Programming Fundamentals Project Structure Python March 30, 2026 12 min read 11 views

Python Project Structure for Data Science Projects | Best Practices

Learn how to structure your Python data science projects like a pro to avoid chaos, boost reproducibility, and improve your grades.

Structuring Python Projects for Data Science: Best Practices

1. Problem Introduction

It’s 11:53 PM, and your data science assignment is due in seven minutes. You’re desperately scrolling through a folder named final_project_v2. Inside, you find chaos: final_code.py, final_code_FINAL.py, data_clean.ipynb, data_clean_(copy).ipynb, and a mysterious output_final(1).csv. You know the code works because it ran ten minutes ago, but now you can’t remember which file creates the final chart, or where the cleaned dataset is hiding.

Sound familiar? We’ve all been there. You’re so focused on getting the code to run and the analysis to work that you completely forget to organize your files. This isn’t just about being tidy; this chaotic structure is actively working against you. It leads to lost points on assignments (professors can’t grade what they can’t find), wasted time, and a whole lot of unnecessary stress.

But it doesn’t have to be this way. Just like you wouldn’t start building a house without a blueprint, you shouldn’t start a data science project without a solid structure. In this guide, we’ll walk you through a simple, professional template for organizing your Python projects that will save your grades, your time, and your sanity.

2. Why It Matters

You might be thinking, “My professor only cares about the code, not my folder structure.” But a good project structure is more than just a fancy filing system. It’s a tool that directly impacts your success.

  • Higher Grades & Fewer Mistakes: A clear structure makes your work easy for a TA or professor to follow. When they can quickly find your methodology, your cleaned data, and your final results, they can focus on grading the quality of your work, not deciphering your file names. It also minimizes errors, like accidentally using raw data instead of cleaned data in your final analysis.
  • Boost Your Confidence: Imagine opening your project folder from last month and immediately understanding every single file. That confidence allows you to build on previous work, use it in your portfolio, and discuss it in job interviews without fear.
  • Essential for Collaboration & Your Career: In any internship or job, you will never work alone.
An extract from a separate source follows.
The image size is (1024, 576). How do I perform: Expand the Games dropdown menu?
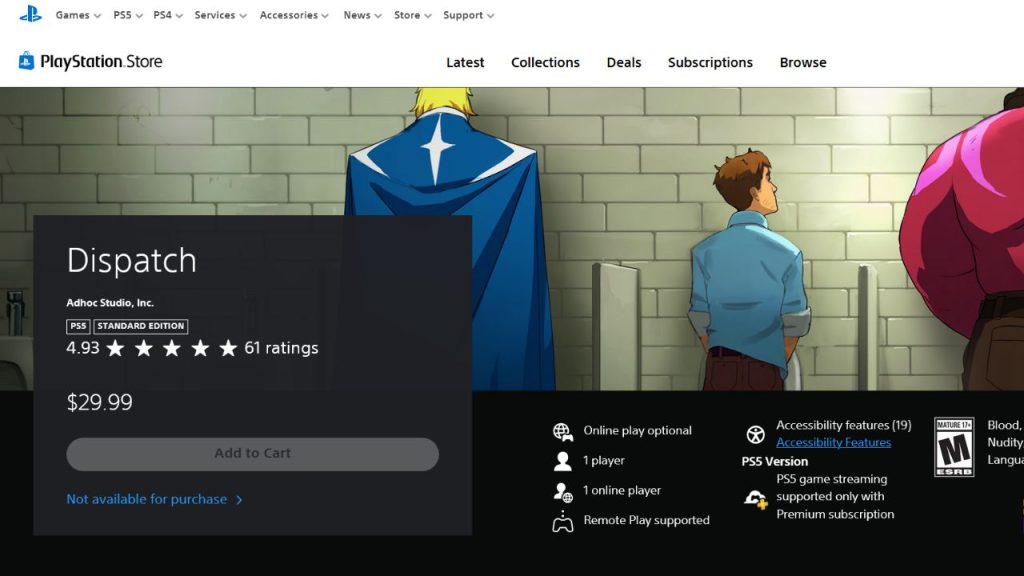click(x=78, y=15)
You’ll be part of a team. If you push a messy, disorganized repository to GitHub, your colleagues will not be happy. A standard structure is a universal language that allows teams to work together seamlessly. It’s a non-negotiable professional skill.

     

    Feeling stuck right now? Book a 30-minute tutoring session and get personalized help to get your project on track.

     

3. Step-by-Step Breakdown

Here is the recommended structure we’ll build together. Don’t worry, it’s simpler than it looks.

Plain Text

your_project_name/
│
├── data/
│   ├── raw/          <- Immutable original data dumps.
│   └── processed/     <- Cleaned data ready for analysis.
│
├── notebooks/         <- Jupyter notebooks for exploration and explanation.
│
├── src/               <- Python source code for the project.
│   └── __init__.py
│
├── reports/           <- Generated analysis outputs (graphs, reports).
│   └── figures/
│
├── requirements.txt   <- List of project dependencies.
└── README.md          <- The top-level description of your project.

 

Let’s break this down step by step.

Step 1: Create Your Project Root and README.md

This is the top-level folder, the home base for your entire project. Name it something clear and descriptive, like customer_churn_analysis or housing_price_prediction.
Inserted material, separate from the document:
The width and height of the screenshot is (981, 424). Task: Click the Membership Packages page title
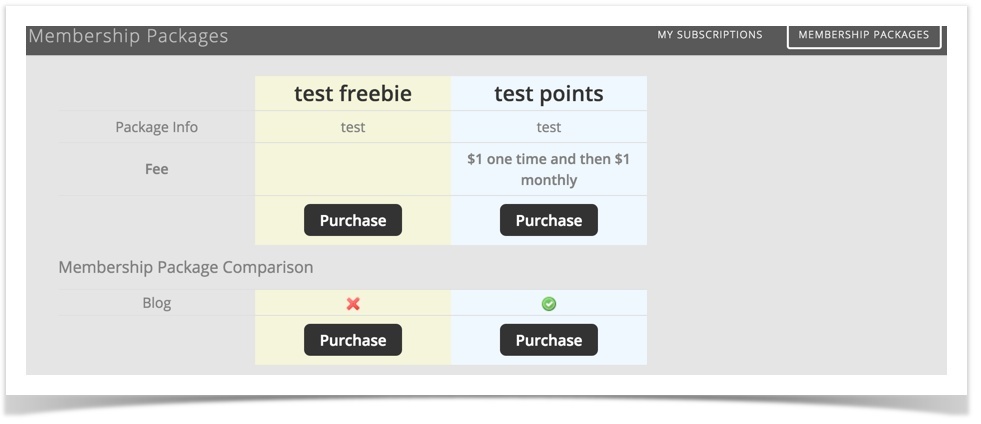pos(128,36)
Inside this folder, the very first file you should create is README.md. This is your project’s front door. It’s a simple text file written in Markdown that tells anyone (including your future self) what this project is about.
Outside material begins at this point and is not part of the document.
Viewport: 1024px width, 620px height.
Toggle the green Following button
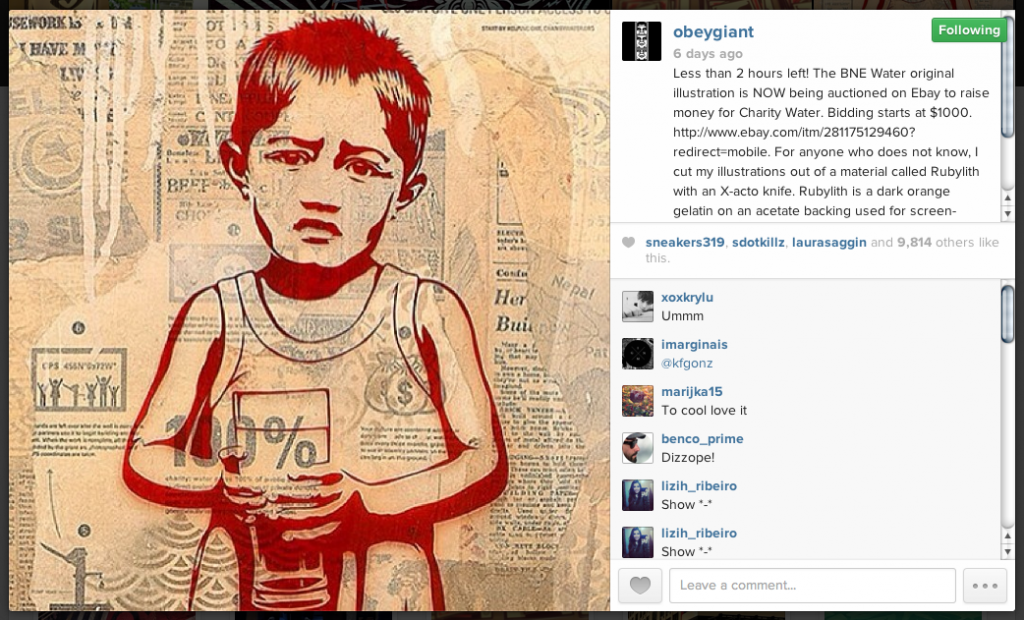click(x=968, y=30)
  • What it does: Explains the project’s purpose, how to set it up, and how to run the code.
  • Why it matters: It provides context. Without it, a folder is just a collection of files.
  • Example (README.md):

Python

# Customer Churn Prediction

This project analyzes customer data from a telecom company to predict churn.

## Project Goal
To build a classification model that identifies customers at high risk of churning, allowing the company to take proactive retention measures.

## Setup
1.  Clone this repository.
2.  Install dependencies: `pip install -r requirements.txt`
3.  Run the main script: `python src/build_model.py`

## Data Source
The raw data is in `data/raw/` and was sourced from the company's internal CRM.

 

Step 2: Organize Your data/ Directory

Data is the heart of your project, but it should never be modified by hand. This is why we split it into two subfolders.

  • data/raw/: This is your sacred, read-only archive. Any dataset you download or receive goes here, exactly as you got it. Never, ever edit these files directly.
  • data/processed/: This folder holds the transformed, cleaned, and engineered datasets that are ready to be fed into your machine learning models.
  • Why it matters: By keeping a pristine copy of the original data, you can always trace back your steps. If you make a mistake in your cleaning script, you can easily start over without having to re-download the data. It’s the foundation of reproducible research.
  • Concrete Example:Imagine you have a CSV file, customer_data.csv. You place the original in data/raw/. Your cleaning script, clean_data.py, reads from data/raw/customer_data.csv, removes duplicates, handles missing values, and saves the new, clean version to data/processed/cleaned_customer_data.csv.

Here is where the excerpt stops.